**Data under study:**
========================================================================

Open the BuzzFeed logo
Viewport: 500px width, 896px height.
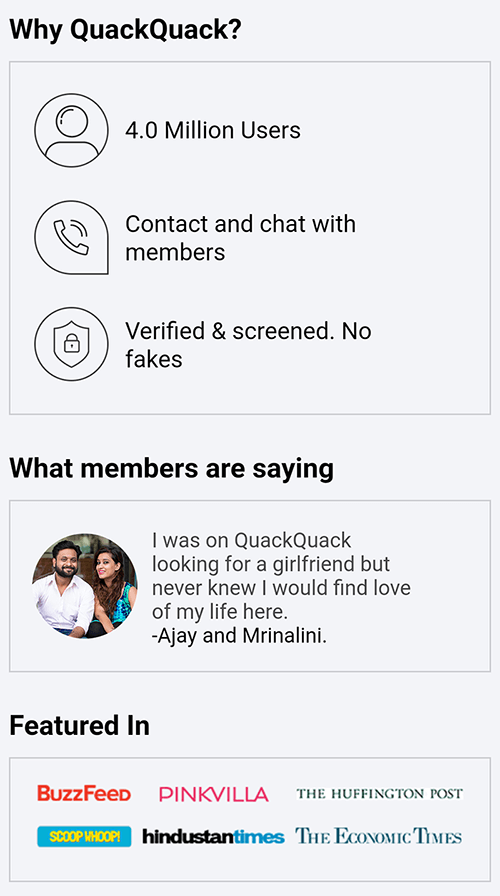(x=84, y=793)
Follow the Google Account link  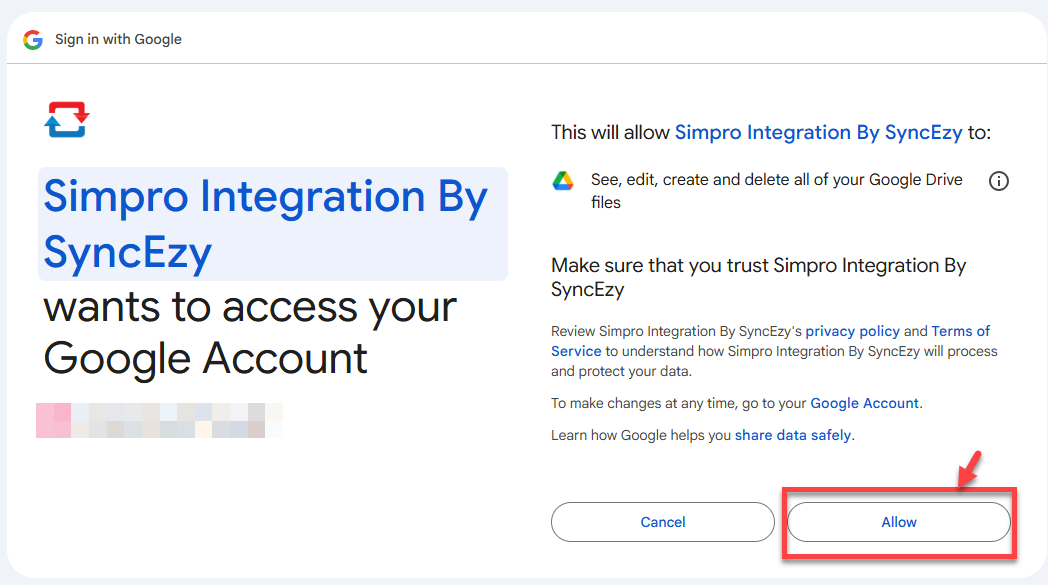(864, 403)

========================================================================

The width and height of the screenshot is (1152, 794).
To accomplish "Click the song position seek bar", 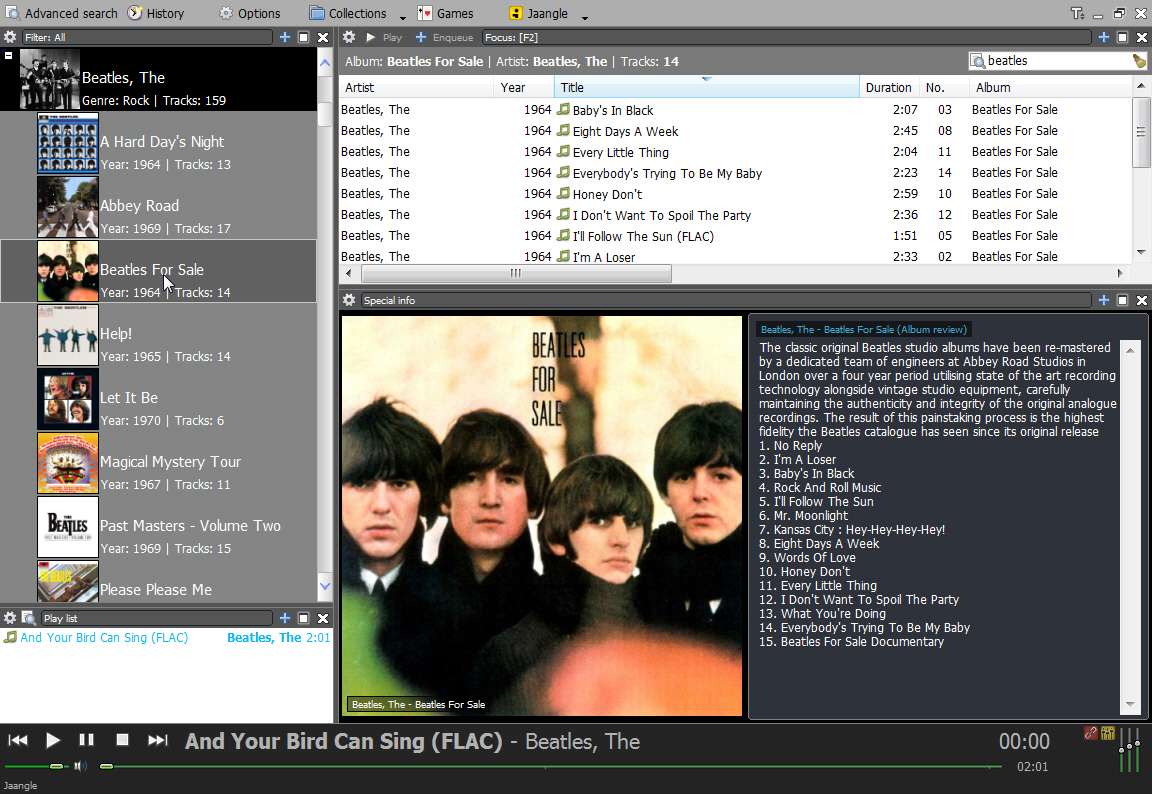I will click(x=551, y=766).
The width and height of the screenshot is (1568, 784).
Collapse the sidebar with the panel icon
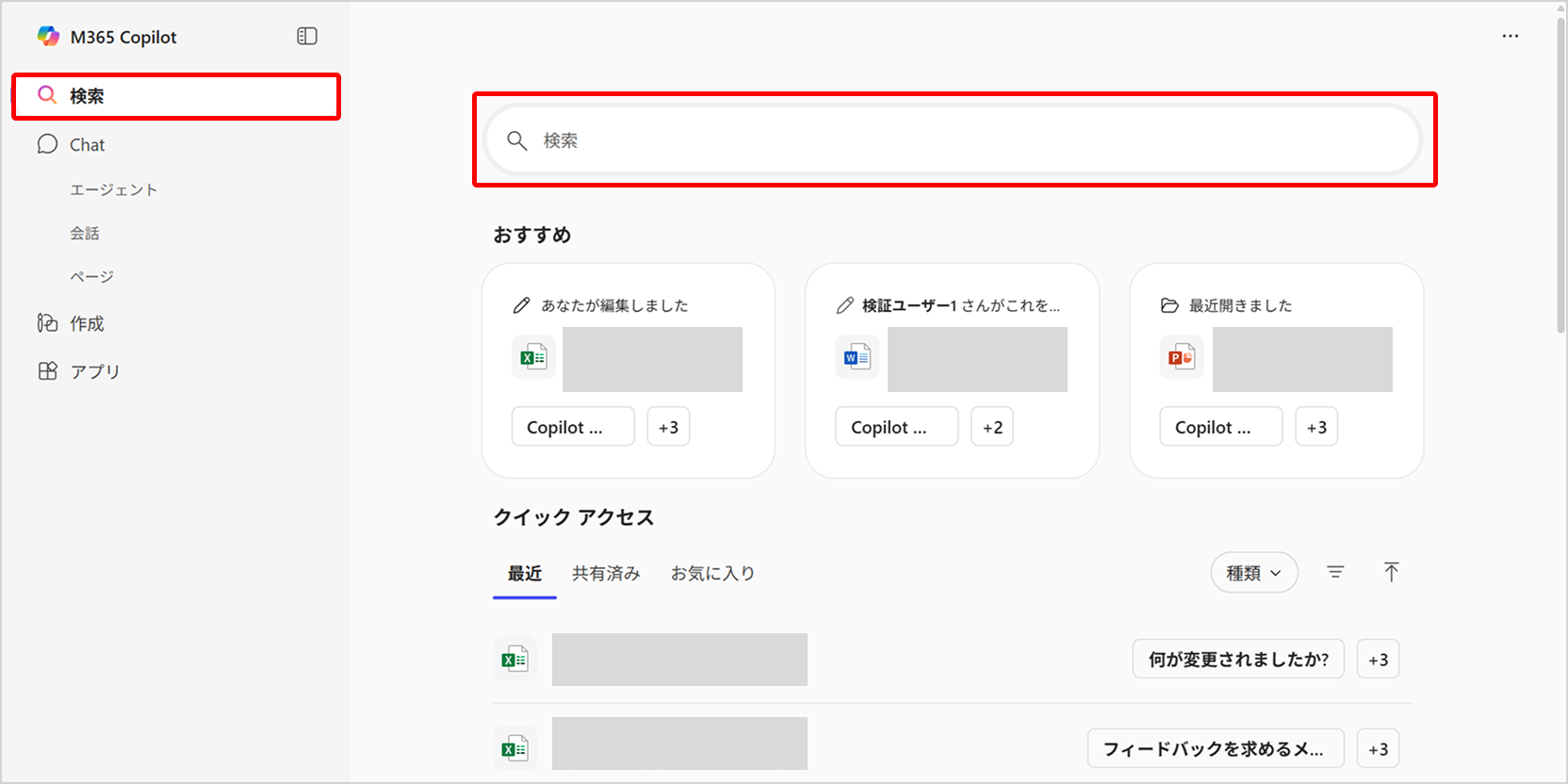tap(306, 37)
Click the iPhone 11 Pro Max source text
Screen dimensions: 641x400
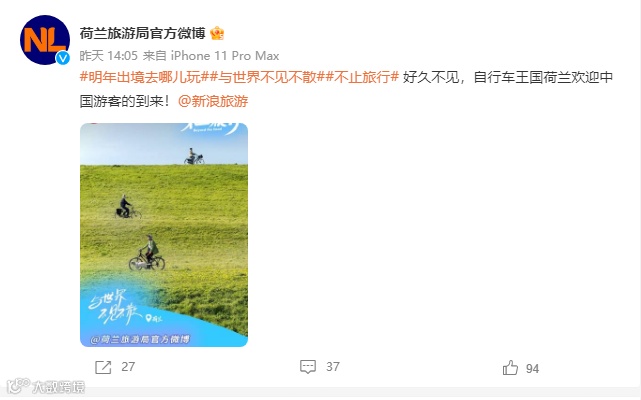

========================================================================

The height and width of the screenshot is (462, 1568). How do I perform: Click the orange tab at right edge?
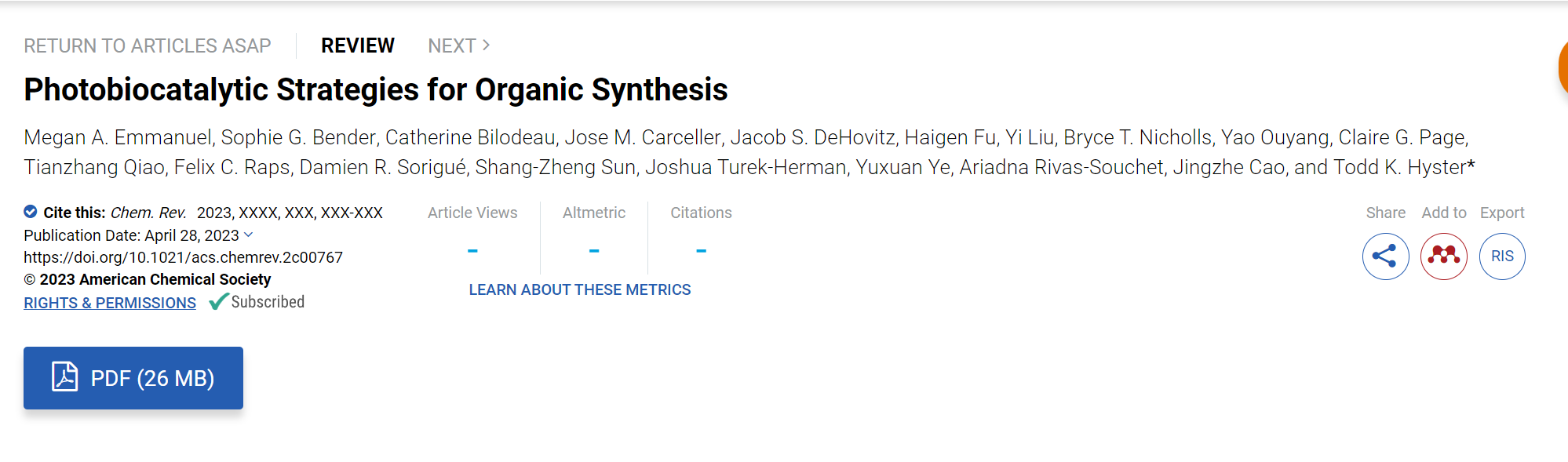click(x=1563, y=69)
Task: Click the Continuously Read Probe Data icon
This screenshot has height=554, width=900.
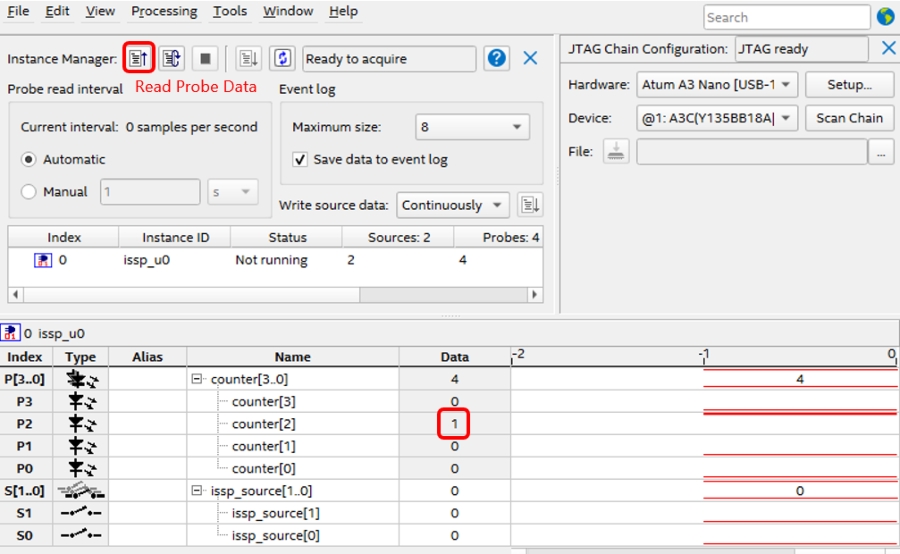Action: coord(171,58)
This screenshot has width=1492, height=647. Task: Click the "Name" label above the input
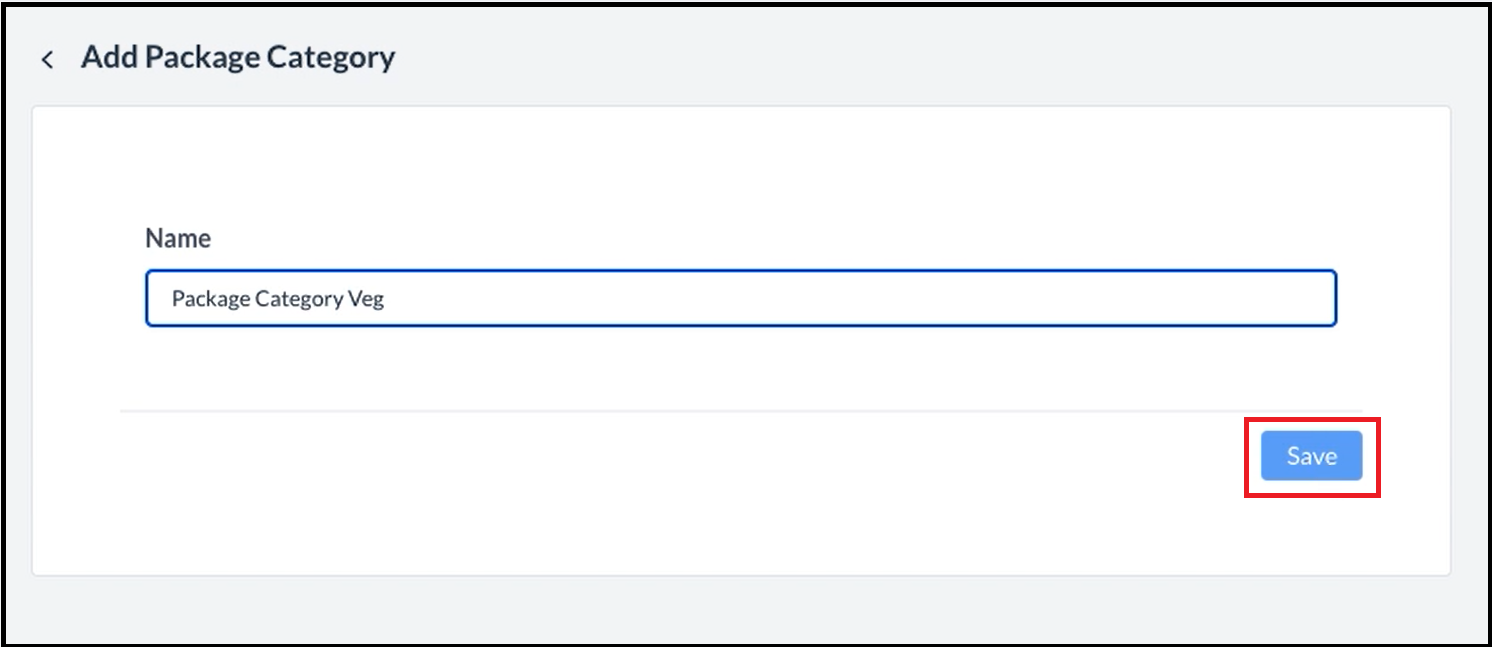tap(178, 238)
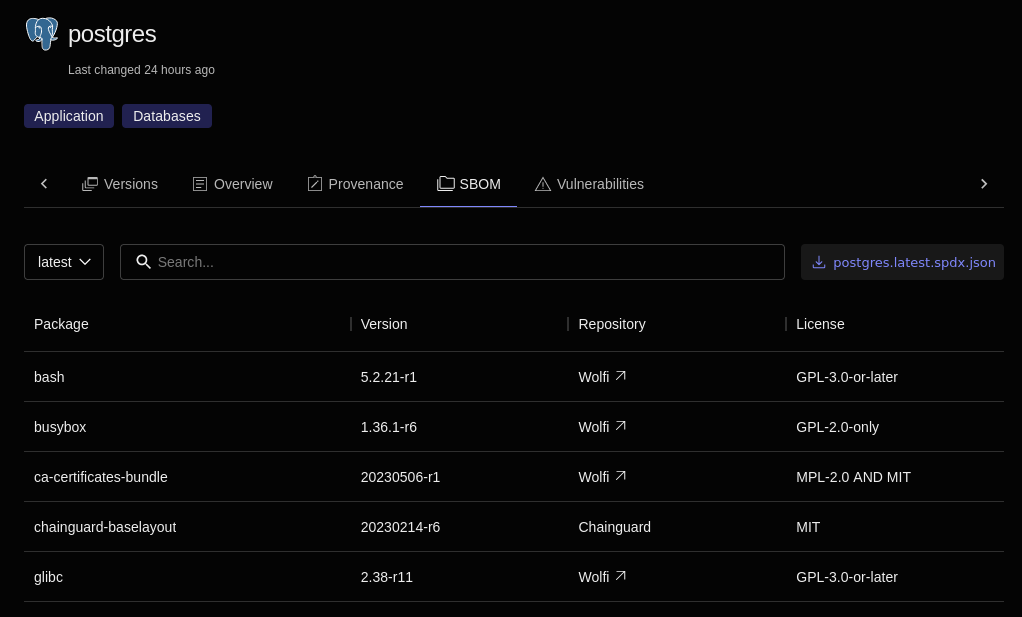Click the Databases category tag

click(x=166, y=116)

========================================================================

**What you are asked to do:** Output the lines of the records above exactly as they appear, from the line containing "Click the iPhone 11 Pro Max source text" through the line containing "Screen dimensions: 641x400".

**Answer for the task:**
Click the iPhone 11 Pro Max source text
Screen dimensions: 641x400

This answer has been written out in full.